TP23 Environmental Hypoxia
Tuesday, 15 November 2005: 8:00 AM - 6:30 PM in Exhibit Hall

(HEN-1117-574289) Cross-talk between pyrene and hypoxia signaling pathways in embryonic Cyrpinodon variegatus.

Hendon, L¹, Carlson, E¹, Manning, S¹, Brouwer, M¹, ¹ Department of Coastal Sciences, University of Southern Mississippi, Ocean Springs, MS, United States

ABSTRACT- The aryl hydrocarbon nuclear translocator (ARNT) is a general dimeric partner for the aryl hydrocarbon receptor (AhR) and hypoxia-inducible factor one alpha (HIF1-).

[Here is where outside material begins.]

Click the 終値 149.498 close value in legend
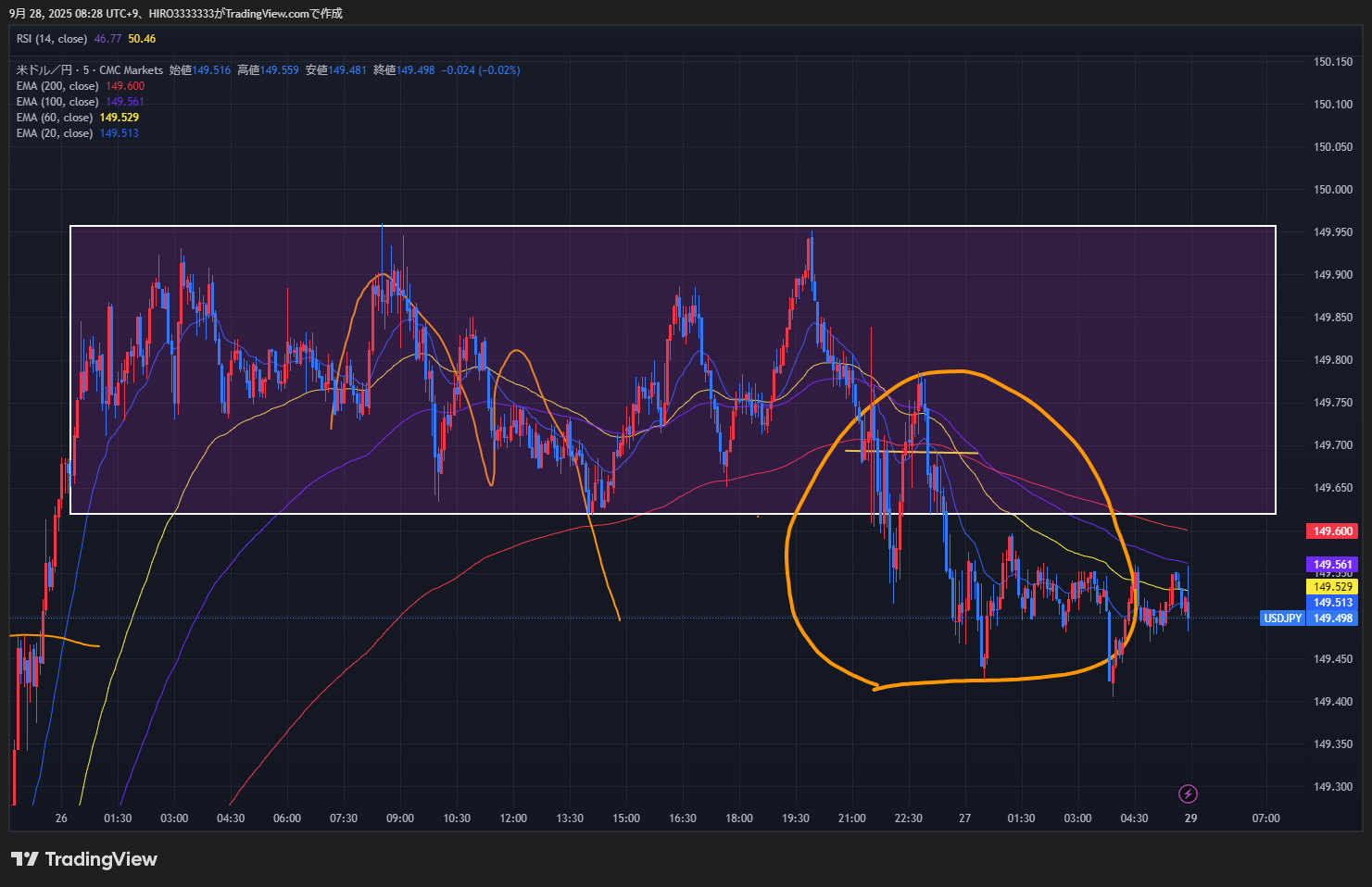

The AhR/ARNT complex binds to promoters in target genes, such as CYP1A1, resulting in alterations in gene expression, while the HIF1-/ARNT heterodimer binds to hypoxia response elements in target genes, such as VEGF. While AhR is activated by PAHs, such as pyrene, HIF1- is activated by hypoxia. Since ARNT is a general dimeric partner for both AhR and HIF1-, possible cross-talk may exist between the two pathways in which the activation of one results in inhibition of the other. The objective of this study is to determine if pyrene-activation of AhR2 or hypoxia-activation of HIF1- can sequester the ARNT protein away from HIF1- and AhR2, respectiviely, resulting in reduced developmental toxicity associated with hypoxia or pyrene alone in embryonic Cyprinodon variegatus. As a first step to examine this hypothesis, we cloned AhR2, CYP1A1 (PAH-activated gene), and VEGF (HIF-activated gene). Next, pyrene (20, 60, and 150 ppb) and hypoxia's (1-2 ppm) individual developmental toxicity endpoints were determined, together with CYP1A1 and VEGF expression levels using real-time quantitative RT-PCR. Combined treatments of pyrene and hypoxia are examined in order to determine sequestration of the ARNT protein and developmental toxicity endpoints. Results demonstrate that pyrene-treated embryos alone develop toxicity endpoints such as pericardial edema and dorsal body curvature. Hypoxia-treated embryos alone display delayed hatching and less-developed characteristics in comparative to normoxic treatments. This research addresses the individual combined effects of PAHs and low DO concentrations in embryonic development and provides a clearer understanding of the mechanisms that cause these responses.

Key words: AhR2, ARNT, hypoxia, pyrene